▶ WORK INSTRUCTION 1: Update the court case caption, starting with "No. 94 CV 5466." and going on through "City, for defendants.", so that "Queens" stands in place of "Brooklyn".
▶ WORK INSTRUCTION 2: Carry the court case text forward from its last line.

▶ TEXT FOR ANALYSIS:
----------
UNITED STATES of America, Plaintiff,
v.
EIGHT UNLABELED CASES, MORE OR LESS, OF AN ARTICLE OF FOOD, Each Case Containing 12 Cans, Labeled in Part:
(can)
"* * * Spiced Mud-Skipper * * * Net Wt: 98 Grams Shelf Life: Two Years * * * Manufactured by Zhuhai Cannery * * * Sale Agent: Easy & Busy Ltd. P.O. Box 5067, G.P.O. H.K. * * *"
and
6,300 CASES, MORE OR LESS, OF AN ARTICLE OF FOOD, Each Case Containing 6/100 Ounce Cans, Labeled in Part:
(case)
"* * * Dragon Seed * * * Mushrooms * * * Packed for Tai Wing Hong, Importer, Inc. * * * Product of Taiwan * * * 6 Tins X 2840G * * *"
(can)
"* * * Dragon Seed * * * * Mushrooms Net Wt. 100 Oz. (6 Lb. 2 Oz.) * * * Packed for Tai Wing Hong, Importer Inc. * * * Product of Taiwan * * *", Defendants.
No. 94 CV 5466.
United States District Court, E.D. New York.
December 20, 1995.*130 United States Attorney's Office, Civil Division (Charles P. Kelly, of counsel), Brooklyn, New York, for plaintiff.
Grunfeld, Desiderio, Lebowitz & Silverman (Robert B. Silverman, of counsel), New York City, for defendants.
----------
[Dataset items]
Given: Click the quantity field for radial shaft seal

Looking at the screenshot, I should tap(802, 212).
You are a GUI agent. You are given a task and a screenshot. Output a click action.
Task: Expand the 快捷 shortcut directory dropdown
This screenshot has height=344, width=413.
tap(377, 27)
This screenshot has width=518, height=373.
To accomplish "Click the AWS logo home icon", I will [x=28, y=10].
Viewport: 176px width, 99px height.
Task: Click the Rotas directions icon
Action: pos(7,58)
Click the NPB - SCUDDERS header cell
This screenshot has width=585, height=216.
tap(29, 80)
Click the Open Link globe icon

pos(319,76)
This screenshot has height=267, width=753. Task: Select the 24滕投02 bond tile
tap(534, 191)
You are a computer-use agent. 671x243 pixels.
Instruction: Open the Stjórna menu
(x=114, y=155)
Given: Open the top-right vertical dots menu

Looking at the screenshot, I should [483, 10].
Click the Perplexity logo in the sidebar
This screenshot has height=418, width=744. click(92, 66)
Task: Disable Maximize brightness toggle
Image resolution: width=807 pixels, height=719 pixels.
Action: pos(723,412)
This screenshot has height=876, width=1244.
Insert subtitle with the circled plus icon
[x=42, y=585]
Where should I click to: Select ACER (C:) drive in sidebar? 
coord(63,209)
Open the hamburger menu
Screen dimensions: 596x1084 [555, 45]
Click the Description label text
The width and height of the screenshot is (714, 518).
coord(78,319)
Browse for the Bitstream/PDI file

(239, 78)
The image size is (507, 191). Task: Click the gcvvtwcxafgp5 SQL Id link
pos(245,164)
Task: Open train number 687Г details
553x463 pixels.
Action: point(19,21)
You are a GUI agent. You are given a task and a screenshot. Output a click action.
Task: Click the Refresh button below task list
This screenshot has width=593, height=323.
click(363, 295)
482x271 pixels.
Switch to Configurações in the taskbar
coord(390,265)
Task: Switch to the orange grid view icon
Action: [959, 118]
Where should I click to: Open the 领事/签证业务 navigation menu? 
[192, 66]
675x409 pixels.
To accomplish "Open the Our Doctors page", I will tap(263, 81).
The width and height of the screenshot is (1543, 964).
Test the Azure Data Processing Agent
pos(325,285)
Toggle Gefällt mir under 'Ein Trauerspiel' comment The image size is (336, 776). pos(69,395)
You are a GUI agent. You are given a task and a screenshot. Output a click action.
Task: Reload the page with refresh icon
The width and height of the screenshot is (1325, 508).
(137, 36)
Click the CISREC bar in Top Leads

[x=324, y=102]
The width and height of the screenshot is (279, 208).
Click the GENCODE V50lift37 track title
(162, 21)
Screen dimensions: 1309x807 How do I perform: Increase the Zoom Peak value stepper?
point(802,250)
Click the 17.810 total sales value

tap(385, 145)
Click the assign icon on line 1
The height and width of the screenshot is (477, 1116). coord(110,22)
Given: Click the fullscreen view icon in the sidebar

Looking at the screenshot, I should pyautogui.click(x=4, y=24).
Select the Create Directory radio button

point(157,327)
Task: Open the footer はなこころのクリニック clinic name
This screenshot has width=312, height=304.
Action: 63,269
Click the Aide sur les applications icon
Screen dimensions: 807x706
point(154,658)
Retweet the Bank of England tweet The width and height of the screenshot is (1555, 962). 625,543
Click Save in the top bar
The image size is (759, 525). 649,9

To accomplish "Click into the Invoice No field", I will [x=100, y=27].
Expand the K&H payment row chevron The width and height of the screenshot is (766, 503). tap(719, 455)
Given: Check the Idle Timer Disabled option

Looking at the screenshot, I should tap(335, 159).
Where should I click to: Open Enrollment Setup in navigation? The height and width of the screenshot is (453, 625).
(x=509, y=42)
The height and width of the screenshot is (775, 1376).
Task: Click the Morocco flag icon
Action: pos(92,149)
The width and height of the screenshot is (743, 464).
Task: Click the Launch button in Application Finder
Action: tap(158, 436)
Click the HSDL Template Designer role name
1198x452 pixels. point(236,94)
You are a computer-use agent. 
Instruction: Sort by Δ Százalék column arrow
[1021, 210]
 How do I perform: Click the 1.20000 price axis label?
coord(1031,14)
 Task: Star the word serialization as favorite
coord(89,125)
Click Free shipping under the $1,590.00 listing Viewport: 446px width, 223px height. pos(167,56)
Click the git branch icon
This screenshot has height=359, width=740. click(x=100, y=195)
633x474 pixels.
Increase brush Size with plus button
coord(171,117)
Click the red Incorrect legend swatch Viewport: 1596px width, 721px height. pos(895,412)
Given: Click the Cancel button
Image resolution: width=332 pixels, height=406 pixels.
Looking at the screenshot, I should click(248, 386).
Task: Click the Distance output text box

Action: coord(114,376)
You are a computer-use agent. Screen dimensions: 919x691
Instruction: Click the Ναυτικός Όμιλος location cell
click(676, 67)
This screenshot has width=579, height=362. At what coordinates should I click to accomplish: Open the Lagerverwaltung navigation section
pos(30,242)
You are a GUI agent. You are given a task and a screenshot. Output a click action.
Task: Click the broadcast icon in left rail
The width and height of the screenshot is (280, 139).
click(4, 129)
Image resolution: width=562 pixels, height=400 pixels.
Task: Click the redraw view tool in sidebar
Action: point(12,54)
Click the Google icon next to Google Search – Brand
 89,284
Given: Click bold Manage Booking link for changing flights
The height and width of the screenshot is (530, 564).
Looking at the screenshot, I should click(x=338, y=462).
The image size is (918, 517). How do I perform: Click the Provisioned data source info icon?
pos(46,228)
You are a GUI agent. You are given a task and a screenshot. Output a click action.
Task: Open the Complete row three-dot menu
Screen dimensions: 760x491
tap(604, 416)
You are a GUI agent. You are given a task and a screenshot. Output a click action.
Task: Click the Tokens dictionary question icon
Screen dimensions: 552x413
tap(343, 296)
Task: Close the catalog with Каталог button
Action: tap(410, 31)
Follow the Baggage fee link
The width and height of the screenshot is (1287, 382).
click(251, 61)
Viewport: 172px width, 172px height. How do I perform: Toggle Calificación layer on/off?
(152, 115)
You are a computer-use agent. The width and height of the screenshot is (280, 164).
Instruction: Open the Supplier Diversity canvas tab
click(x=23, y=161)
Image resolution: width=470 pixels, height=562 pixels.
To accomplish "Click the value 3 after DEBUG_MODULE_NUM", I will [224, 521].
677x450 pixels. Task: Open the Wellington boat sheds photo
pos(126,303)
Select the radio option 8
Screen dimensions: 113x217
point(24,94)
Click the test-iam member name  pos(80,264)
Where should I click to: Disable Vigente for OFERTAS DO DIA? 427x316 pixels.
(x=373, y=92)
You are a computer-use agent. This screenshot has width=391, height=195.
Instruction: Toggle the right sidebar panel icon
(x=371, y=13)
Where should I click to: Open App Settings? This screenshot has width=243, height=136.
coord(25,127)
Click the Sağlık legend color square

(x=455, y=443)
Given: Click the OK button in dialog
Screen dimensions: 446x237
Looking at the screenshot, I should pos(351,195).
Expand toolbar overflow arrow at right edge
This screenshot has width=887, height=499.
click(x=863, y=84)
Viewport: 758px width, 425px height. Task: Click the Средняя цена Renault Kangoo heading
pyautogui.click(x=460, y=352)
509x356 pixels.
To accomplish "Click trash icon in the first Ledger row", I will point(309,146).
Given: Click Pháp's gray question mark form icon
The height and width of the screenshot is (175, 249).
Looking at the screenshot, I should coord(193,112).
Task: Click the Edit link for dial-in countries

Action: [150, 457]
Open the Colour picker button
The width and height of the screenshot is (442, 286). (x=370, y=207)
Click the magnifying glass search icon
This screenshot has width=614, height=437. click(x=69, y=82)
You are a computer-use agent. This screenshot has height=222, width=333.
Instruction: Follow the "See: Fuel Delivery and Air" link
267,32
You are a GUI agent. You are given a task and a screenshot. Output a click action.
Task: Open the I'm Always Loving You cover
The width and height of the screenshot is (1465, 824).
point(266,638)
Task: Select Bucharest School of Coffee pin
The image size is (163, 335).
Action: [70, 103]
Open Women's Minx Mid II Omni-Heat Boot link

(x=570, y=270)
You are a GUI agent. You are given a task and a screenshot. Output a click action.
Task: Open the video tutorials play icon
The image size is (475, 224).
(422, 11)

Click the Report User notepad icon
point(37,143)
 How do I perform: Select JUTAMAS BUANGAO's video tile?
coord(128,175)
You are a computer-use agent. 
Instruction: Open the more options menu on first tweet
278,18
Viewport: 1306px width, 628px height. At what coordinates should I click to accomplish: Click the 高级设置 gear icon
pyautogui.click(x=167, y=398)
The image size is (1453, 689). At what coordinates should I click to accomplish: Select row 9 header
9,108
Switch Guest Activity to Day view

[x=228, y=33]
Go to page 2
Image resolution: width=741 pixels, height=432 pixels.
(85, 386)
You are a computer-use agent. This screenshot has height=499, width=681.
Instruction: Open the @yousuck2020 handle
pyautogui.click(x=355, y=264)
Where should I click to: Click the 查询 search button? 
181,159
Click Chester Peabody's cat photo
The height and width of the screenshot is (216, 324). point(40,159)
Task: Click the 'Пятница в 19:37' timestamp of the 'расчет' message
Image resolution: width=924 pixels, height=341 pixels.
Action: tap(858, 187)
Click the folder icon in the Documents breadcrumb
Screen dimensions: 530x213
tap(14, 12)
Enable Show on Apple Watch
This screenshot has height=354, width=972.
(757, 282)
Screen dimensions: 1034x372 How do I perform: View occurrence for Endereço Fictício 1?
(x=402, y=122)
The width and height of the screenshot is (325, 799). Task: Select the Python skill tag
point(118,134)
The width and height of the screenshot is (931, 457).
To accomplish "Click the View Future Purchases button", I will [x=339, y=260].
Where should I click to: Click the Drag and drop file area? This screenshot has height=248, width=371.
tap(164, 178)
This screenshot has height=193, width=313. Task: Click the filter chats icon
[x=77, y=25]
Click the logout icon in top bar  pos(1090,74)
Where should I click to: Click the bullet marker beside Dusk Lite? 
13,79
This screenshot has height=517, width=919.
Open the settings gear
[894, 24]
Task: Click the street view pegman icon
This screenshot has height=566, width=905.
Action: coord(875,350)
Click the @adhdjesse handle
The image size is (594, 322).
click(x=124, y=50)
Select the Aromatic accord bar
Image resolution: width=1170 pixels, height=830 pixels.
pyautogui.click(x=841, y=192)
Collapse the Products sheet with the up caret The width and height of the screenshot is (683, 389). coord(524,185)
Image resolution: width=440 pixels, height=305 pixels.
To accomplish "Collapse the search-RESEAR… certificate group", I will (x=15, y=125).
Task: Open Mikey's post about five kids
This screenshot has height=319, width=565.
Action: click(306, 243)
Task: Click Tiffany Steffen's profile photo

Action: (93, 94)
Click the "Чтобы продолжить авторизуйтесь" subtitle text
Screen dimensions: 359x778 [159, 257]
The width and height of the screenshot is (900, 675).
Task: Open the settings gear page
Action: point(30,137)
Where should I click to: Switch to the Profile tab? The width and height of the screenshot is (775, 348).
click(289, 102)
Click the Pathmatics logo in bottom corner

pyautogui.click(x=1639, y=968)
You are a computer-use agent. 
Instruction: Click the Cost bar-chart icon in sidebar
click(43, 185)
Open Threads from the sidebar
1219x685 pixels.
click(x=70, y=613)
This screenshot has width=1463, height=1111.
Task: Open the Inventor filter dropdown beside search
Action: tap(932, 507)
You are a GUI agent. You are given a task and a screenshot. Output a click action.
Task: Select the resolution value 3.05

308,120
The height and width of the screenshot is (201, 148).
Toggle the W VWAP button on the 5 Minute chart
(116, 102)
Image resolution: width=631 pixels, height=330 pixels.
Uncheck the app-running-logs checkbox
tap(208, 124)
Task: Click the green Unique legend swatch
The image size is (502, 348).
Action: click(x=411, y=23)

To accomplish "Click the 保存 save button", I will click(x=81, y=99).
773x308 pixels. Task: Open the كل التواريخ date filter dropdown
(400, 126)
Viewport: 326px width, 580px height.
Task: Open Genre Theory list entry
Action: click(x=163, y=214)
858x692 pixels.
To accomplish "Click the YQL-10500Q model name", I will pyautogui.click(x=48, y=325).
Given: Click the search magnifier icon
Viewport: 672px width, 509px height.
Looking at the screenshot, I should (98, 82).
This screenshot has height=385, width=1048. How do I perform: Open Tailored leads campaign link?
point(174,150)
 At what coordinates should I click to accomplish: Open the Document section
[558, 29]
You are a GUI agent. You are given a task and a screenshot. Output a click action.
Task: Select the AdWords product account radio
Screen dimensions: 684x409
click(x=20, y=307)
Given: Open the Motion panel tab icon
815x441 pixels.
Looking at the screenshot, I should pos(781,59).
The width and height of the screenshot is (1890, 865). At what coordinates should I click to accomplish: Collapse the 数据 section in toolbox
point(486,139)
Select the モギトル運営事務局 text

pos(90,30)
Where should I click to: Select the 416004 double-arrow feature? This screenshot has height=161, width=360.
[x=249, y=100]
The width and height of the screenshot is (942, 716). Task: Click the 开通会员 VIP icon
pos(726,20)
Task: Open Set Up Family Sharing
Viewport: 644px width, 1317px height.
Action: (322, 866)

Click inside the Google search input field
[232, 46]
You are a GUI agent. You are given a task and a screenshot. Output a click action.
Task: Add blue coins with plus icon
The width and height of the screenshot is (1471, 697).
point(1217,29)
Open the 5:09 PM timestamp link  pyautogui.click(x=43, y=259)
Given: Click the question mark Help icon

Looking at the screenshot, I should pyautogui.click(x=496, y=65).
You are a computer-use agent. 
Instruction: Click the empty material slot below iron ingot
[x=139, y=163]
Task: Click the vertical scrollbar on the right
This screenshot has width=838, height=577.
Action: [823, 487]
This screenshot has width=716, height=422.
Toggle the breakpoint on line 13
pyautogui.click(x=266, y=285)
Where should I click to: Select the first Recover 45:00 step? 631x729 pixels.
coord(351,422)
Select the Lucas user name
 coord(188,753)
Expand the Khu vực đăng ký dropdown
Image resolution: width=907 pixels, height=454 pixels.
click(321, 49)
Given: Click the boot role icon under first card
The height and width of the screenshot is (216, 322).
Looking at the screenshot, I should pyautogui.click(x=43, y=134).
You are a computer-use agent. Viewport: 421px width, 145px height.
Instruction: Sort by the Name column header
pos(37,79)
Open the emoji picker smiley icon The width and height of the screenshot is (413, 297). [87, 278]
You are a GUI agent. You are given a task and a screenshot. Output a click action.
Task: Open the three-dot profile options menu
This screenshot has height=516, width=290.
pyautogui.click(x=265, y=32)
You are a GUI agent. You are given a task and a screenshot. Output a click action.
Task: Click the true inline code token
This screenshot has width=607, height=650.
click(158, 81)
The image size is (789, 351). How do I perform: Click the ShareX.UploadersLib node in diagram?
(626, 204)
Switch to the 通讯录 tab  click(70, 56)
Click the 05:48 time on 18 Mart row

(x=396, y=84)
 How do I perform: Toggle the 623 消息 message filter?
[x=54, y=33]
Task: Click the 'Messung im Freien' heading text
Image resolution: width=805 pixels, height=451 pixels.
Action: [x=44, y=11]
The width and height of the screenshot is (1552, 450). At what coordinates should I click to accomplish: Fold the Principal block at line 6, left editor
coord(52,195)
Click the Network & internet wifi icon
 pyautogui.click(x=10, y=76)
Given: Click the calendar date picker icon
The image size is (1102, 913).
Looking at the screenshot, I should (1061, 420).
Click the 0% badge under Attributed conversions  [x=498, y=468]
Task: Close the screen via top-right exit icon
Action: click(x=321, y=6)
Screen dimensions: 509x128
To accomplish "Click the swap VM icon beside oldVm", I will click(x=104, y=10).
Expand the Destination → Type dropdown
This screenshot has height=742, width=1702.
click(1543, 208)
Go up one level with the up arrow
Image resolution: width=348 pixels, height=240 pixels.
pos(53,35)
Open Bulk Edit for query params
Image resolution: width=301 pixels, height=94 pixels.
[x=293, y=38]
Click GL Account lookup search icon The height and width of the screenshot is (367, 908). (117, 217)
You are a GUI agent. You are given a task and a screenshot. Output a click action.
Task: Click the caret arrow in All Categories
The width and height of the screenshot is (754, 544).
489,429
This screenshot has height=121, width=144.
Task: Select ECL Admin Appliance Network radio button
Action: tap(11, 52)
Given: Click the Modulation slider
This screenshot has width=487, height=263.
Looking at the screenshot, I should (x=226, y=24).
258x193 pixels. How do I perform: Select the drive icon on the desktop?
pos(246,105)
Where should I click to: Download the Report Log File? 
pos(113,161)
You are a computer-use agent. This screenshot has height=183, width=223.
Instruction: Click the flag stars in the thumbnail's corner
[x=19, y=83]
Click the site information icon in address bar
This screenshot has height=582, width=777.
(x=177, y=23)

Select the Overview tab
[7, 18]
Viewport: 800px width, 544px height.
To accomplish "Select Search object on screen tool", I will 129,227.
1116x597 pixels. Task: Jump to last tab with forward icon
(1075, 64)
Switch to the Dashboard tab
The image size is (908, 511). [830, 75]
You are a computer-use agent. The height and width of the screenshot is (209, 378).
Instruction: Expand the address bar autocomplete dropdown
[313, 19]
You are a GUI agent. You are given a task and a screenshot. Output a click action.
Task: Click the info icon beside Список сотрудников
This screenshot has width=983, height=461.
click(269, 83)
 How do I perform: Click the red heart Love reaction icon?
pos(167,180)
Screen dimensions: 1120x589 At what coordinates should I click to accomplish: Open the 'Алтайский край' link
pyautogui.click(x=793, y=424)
----------
▶ EXPECTED OUTPUT 1:
No. 94 CV 5466.
United States District Court, E.D. New York.
December 20, 1995.*130 United States Attorney's Office, Civil Division (Charles P. Kelly, of counsel), Queens, New York, for plaintiff.
Grunfeld, Desiderio, Lebowitz & Silverman (Robert B. Silverman, of counsel), New York City, for defendants.

▶ EXPECTED OUTPUT 2:
MEMORANDUM AND ORDER
NICKERSON, District Judge:
The United States brought this action under the Food, Drug, and Cosmetic Act (the Act), 21 U.S.C. § 301 et seq., seeking the seizure, condemnation, and destruction of allegedly mislabeled and adulterated mushrooms and fish (spiced mud skipper) held in Brooklyn in the premises of Tai Wing Hong, Importer, Inc. (Tai Wing Hong) under a Customs bond. The court has jurisdiction pursuant to 28 U.S.C. §§ 1345 and 1355 and 21 U.S.C. § 334.
After commencement of the action Tai Wing Hong laid claim to the food. The government has moved for summary judgment pursuant to Rule 56(c) of the Federal Rules of Civil Procedure in order to condemn and destroy the food. Tai Wing Hong has cross-moved for partial summary judgment.
Tai Wing Hong concedes that both the mushrooms and the mud skipper are adulterated and misbranded. It does not contest condemnation and destruction of the mud skipper but seeks dismissal of the claim against the mushrooms and either an order to export or permission to export them to Hong Kong. The chief issue concerns whether or not the government may condemn the mushrooms.
I
The relevant facts are undisputed. In June 1994, Tai Wing Hong offered for admission into the United States three shipments of food products, including the mushrooms, imported from Hong Kong. The Customs Service (Customs) did not allow the goods into the United States but conditionally authorized delivery to Tai Wing Hong, to be held under a Customs bond pending inspection by the United States Food and Drug Administration (the Food and Drug Administration).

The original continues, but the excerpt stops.